根府川生まれ小田原育ち、頭のいい奴は大体友達。

…だったはずだが、本命の大学に滑って、夢見ていたのとは違う大学生活を送る。

その後地味な努力が実を結び、中央省庁からの天下り役員を抱える程々の規模の食品卸に入社。

しかし青春時代のやり残しが今も尾を引いており、その躓きから自分の望みは叶わないのではないかというトラウマを抱えている。

人の心がわからないわけではないが終始分析的で、ものすごい恋愛音痴。

いつも通り仕事に疲れて帰宅したある日、思いがけず永遠の街リリカポリスに導かれてしまった。

本編主人公。


ルネ

リリカポリスに落ちてきたつむじを拾って、自分の家に住まわせている。

つむじの名付け親。

いつ頃からこの街にいたのかわからないほど古くからの住人で、つむじにこの世界についての知識を与えて支えている。

読書と植物が好きな世捨て人で、つむじと一緒に暮らすまでは掃除も洗濯もろくにしなかった。

つむじが女王になってからは、傍らで職務を補佐している。

好き嫌いはないが甘党で、自身からもいちご味のミンティアみたいな香りを漂わせている。


フラウタ

リリカポリスの統治機構、アネモイの筆頭。

この世界の実質的な首脳に相当する。

7年前リリカポリスに現れ、しばらくは高級娼婦として街の有力者と関係を持っていた。

フラウタを懇意にしていた先代から女王の座を手渡され、以降この街を治めている。

この街で目覚めたつむじが最初に出会った人物だが、何故かフラウタはつむじのことを覚えていた。

本名は宮比凪みやび なぎ


フレオ

真昼の女王を自称していたが、その行き過ぎた振る舞いから昼下がりの女王と揶揄されていた。

つむじに影を踏まれたことに激昂し決闘を挑むが、つむじの持つ力によって敗北を喫し、女王の座を明け渡すことになってしまう。

元は80年代に活躍したアイドルで、恋していたマネージャーに裏切られ、ホテルから身を投げてこの街に落ちてきた。

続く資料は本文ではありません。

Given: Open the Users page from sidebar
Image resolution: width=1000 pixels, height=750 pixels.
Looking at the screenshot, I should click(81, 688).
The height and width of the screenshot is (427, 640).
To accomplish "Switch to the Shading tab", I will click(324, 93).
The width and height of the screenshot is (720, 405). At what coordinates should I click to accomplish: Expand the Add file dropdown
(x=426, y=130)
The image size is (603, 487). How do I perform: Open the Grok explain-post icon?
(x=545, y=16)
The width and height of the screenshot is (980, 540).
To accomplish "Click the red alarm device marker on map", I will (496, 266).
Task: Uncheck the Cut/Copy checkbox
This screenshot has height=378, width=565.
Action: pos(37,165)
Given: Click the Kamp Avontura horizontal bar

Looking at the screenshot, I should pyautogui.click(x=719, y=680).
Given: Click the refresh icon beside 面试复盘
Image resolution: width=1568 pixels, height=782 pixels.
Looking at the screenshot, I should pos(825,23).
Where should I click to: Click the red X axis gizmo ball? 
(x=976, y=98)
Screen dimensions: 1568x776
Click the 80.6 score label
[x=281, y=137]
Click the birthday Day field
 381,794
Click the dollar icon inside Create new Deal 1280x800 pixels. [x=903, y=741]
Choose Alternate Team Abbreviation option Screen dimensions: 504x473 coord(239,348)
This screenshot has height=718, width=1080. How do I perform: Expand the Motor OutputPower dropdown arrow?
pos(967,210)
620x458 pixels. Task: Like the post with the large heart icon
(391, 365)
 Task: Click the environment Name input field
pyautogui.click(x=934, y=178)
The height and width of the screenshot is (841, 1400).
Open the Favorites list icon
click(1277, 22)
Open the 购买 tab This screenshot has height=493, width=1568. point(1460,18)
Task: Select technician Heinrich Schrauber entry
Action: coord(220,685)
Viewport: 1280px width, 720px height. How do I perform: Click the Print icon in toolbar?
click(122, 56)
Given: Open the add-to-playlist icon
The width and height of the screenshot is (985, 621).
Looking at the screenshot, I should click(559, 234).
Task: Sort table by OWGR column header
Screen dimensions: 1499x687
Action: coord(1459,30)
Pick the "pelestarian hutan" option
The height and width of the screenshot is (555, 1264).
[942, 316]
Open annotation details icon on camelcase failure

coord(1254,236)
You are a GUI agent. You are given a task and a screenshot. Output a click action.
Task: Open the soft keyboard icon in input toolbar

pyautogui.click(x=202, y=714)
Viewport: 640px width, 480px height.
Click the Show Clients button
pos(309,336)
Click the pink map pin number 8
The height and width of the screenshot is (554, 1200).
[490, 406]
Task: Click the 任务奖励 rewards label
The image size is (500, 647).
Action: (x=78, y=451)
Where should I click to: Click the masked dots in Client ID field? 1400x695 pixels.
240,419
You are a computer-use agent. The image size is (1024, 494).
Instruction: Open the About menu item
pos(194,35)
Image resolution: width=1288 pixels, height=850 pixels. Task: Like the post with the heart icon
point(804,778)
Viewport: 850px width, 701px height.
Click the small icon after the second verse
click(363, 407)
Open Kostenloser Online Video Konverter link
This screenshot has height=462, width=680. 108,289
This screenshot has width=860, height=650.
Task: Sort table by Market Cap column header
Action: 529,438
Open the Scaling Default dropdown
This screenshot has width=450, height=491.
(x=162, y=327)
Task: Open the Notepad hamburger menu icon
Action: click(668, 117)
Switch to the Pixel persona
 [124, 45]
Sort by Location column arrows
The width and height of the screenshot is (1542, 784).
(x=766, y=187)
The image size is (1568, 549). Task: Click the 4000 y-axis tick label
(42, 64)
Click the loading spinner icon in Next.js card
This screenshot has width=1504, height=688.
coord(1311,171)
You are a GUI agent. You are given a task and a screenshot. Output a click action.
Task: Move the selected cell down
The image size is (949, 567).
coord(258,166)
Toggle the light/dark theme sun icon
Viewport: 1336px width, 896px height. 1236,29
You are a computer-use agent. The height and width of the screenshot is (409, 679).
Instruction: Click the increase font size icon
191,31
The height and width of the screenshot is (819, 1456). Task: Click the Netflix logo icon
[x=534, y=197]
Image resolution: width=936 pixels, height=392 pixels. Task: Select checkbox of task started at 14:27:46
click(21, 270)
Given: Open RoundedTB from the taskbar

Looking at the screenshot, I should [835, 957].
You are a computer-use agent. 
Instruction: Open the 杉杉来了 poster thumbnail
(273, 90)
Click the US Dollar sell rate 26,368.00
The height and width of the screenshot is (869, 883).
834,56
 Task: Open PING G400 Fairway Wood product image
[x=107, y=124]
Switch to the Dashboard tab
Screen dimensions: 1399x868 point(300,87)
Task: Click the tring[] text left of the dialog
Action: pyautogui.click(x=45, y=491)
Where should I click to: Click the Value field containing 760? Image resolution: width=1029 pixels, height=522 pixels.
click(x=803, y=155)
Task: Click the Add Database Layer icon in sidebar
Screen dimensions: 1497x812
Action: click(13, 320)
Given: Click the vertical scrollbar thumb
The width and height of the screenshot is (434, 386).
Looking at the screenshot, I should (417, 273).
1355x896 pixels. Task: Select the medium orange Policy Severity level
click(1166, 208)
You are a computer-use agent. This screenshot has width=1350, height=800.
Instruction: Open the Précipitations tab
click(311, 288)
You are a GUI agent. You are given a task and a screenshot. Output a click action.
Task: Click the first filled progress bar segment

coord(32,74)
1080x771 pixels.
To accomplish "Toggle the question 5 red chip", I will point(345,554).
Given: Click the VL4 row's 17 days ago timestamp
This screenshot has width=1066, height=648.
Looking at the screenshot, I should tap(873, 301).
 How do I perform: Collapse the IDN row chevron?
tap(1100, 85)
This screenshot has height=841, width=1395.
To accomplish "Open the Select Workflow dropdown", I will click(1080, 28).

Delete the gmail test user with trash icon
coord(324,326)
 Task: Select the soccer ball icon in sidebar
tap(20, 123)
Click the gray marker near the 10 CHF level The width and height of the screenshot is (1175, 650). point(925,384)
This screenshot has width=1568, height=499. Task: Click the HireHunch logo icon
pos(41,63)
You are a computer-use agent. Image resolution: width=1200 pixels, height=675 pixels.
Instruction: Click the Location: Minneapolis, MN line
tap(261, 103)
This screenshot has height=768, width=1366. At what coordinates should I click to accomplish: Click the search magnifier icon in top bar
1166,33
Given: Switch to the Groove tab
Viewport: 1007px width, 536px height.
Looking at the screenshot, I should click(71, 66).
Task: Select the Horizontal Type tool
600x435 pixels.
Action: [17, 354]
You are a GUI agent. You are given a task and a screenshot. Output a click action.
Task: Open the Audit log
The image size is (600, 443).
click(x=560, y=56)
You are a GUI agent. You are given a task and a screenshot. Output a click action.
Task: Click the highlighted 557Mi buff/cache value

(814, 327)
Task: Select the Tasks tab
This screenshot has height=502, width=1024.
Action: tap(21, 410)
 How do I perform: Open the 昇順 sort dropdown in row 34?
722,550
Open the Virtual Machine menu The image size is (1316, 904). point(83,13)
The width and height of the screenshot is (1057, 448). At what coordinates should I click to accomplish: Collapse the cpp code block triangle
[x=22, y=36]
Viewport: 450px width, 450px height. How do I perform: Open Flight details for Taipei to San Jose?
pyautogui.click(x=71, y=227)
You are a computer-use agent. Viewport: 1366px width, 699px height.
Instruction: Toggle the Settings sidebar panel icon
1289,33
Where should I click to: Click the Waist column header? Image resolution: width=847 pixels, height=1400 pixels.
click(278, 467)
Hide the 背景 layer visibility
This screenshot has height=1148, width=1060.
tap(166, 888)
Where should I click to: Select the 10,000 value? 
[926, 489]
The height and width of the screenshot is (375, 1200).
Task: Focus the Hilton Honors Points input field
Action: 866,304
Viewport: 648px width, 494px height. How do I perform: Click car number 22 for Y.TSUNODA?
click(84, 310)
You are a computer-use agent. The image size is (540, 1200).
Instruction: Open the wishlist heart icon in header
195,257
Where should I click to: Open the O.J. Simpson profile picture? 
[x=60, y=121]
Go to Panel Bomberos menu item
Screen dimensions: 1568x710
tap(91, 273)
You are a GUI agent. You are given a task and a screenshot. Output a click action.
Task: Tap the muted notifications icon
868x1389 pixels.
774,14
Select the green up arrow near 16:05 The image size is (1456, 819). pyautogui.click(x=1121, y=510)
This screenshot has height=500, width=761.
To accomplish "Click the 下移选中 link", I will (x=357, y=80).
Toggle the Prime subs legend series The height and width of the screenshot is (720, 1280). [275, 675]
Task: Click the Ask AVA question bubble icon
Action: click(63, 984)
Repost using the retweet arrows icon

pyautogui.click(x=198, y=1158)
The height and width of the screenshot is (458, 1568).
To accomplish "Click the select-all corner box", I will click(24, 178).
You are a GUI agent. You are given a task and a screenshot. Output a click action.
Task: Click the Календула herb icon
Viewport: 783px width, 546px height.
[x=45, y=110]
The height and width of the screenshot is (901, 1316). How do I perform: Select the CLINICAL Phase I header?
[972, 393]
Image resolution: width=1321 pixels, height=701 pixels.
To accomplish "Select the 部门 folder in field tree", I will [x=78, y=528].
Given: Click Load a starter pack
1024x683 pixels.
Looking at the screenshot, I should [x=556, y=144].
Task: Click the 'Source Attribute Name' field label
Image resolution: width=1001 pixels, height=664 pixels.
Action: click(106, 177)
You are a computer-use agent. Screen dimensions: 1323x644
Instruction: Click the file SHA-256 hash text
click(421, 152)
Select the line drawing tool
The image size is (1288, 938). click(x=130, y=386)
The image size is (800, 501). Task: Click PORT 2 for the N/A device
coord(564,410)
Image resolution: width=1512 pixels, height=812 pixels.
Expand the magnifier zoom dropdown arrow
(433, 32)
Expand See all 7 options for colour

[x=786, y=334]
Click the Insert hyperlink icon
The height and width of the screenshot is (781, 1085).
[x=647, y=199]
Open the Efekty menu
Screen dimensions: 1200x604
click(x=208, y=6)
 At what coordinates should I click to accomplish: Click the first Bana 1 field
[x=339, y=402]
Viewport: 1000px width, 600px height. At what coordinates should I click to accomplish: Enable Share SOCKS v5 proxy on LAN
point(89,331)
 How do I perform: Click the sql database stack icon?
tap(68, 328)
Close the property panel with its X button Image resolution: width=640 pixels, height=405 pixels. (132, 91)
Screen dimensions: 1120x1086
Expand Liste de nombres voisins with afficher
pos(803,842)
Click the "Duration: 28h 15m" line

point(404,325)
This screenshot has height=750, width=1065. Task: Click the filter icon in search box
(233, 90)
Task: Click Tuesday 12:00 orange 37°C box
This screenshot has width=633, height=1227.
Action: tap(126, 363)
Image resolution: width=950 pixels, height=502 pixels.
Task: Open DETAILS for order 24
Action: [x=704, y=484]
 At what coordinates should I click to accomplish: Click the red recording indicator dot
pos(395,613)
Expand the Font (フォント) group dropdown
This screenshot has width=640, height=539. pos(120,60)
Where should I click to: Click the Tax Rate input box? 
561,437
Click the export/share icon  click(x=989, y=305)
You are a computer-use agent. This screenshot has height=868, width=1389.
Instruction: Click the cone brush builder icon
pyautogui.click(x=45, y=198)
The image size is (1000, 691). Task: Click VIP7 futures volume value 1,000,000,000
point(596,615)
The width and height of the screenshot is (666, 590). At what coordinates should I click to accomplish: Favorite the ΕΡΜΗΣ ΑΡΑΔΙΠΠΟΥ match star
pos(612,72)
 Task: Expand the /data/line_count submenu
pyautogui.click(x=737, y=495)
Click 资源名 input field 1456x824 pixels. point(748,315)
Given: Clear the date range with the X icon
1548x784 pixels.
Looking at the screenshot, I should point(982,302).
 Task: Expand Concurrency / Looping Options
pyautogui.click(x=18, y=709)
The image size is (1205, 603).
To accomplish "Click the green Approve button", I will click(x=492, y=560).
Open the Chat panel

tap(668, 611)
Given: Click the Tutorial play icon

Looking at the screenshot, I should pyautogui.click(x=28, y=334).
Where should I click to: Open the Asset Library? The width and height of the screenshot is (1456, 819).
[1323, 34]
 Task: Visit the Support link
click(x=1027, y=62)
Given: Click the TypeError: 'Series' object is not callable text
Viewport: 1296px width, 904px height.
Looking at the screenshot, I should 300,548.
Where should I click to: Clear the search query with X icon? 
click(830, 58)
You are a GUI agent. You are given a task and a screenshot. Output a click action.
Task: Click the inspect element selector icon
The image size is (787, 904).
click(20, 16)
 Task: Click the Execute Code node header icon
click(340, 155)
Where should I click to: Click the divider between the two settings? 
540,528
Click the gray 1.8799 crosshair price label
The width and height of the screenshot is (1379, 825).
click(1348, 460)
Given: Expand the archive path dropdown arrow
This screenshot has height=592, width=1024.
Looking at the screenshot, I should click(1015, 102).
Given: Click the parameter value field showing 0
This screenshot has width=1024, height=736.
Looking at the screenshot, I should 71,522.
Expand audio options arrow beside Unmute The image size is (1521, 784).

真面目で厳格だが、女王でなくなってからは失った青春を取り戻すように自由を謳歌している。

つむじの補佐官となった今も女王官邸の執務室で寝起きし、電車で学校に通っている。

輝くような毛並みの愛馬、タービュランスを駆る。


らん

下位のアネモイの一人。

一服寺女学館の生徒で、裏の街で暗躍する忍者集団の頭目とされる。

常に白木の長ドスを携え、歓楽街の奥にあるチンピラが屯するようなバーにも顔が利く。

これでも女王の中では気さくで人並みの感性を持ち合わせ、つむじに近い存在。

つむじの足取りを追うために様々な手を打つが、何者かにことごとく潰されてしまう。


あゆ

上位のアネモイの一人。

Théâtre Le ciel(天国の劇場)という劇団を主宰する舞台役者。

マニッシュなルックスに気障な物言いだが、子供っぽいところもある。

いつもの癖でつむじの唇を奪ってしまい記憶が蘇ったが、自身の過去を「生き地獄」と言い、そのことを自覚しながらもこの世界を満喫している。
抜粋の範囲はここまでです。